Rahman Md Siddikur, Amrin Miftahuzzannat, Bokkor Shiddik Md Abu
Department of Statistics Begum Rokeya University Rangpur Bangladesh.
Health Sci Rep. 2025 May 9;8(5):e70726. doi: 10.1002/hsr2.70726. eCollection 2025 May.
A life-threatening vector-borne disease, dengue fever (DF), poses significant global public health and economic threats, including Bangladesh. Determining dengue risk factors is crucial for early warning systems to forecast disease epidemics and develop efficient control strategies. To address this, we propose an interpretable tree-based machine learning (ML) model for dengue early warning systems and outbreak prediction in Bangladesh based on climatic, sociodemographic, and landscape factors.

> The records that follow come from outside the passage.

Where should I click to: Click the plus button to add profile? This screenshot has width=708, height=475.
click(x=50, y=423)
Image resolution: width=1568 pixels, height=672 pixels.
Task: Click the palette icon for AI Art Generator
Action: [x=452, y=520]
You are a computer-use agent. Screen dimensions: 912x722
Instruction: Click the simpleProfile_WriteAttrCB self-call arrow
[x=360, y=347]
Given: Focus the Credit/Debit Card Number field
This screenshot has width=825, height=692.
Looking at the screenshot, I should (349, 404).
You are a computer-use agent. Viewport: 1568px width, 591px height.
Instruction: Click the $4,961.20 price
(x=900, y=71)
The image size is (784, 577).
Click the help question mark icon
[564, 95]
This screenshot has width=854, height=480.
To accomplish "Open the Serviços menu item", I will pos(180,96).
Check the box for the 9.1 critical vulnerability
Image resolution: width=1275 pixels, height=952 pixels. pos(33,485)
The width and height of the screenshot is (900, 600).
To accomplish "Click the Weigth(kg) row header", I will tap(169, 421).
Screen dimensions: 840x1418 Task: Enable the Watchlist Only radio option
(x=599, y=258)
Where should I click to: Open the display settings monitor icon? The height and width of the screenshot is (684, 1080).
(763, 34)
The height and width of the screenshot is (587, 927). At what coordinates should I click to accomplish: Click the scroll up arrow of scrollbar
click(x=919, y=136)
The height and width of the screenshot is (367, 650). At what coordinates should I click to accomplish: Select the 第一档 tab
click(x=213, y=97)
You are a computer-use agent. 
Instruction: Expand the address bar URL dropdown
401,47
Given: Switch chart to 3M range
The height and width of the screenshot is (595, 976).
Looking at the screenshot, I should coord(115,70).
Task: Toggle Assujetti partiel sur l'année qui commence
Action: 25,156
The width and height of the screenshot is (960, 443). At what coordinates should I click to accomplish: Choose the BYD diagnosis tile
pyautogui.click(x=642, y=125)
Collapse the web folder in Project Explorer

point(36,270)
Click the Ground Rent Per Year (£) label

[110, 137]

A framework for forecasting DF risk was developed by using high-performance ML algorithms, namely Random Forests, eXtreme Gradient Boosting (XGBoost), and Light Gradient Boosting Machine (LightGBM), based on sociodemographic, climate, landscape, and dengue surveillance epidemiological data (January 2000 to December 2021). The optimal tree-based ML model with strong interpretability was created by comparing various ML models using the hyperparameter optimization technique. The feature importance ranking and the most significant dengue driver were found using the SHapley Additive explanation (SHAP) value.
Our study findings detected a nonlinear effect of climatic parameters on dengue at different thresholds such as mean (27°C), minimum (22°C), maximum temperatures (32°C), and relative humidity (82%). The optimal minimum and maximum temperatures, humidity, rainfall, and wind speed for dengue risk are 25-28°C, 32-34°C, 75%-85%, 10 mm, and 12 m/s, respectively. The LightGBM model accurately forecasts DF and agricultural land, population density, and minimum temperature significantly affecting the dengue outbreak in Bangladesh.
Our proposed ML model functions as an early warning system, improving comprehension of the factors that precipitate dengue outbreaks and providing a framework for sophisticated analytical techniques in public health.
登革热(DF)是一种威胁生命的媒介传播疾病,对包括孟加拉国在内的全球公共卫生和经济构成重大威胁。确定登革热风险因素对于预测疾病流行的早期预警系统以及制定有效的控制策略至关重要。为解决这一问题,我们基于气候、社会人口统计学和景观因素,为孟加拉国的登革热早期预警系统和疫情预测提出了一种可解释的基于树的机器学习(ML)模型。
基于社会人口统计学、气候、景观和登革热监测流行病学数据(2000年1月至2021年12月),使用高性能ML算法,即随机森林、极端梯度提升(XGBoost)和轻梯度提升机(LightGBM),开发了一个预测登革热风险的框架。通过使用超参数优化技术比较各种ML模型,创建了具有强解释性的最优基于树的ML模型。使用夏普利加法解释(SHAP)值来找到特征重要性排名和最重要的登革热驱动因素。
我们的研究结果在不同阈值(如平均温度(27°C)、最低温度(22°C)、最高温度(32°C)和相对湿度(82%))下检测到气候参数对登革热的非线性影响。登革热风险的最佳最低和最高温度、湿度、降雨量和风速分别为25 - 28°C、32 - 34°C、75% - 85%、10毫米和12米/秒。LightGBM模型准确预测了登革热,并且农业用地、人口密度和最低温度对孟加拉国的登革热疫情有显著影响。
我们提出的ML模型作为一个早期预警系统,有助于更好地理解引发登革热疫情的因素,并为公共卫生中的复杂分析技术提供了一个框架。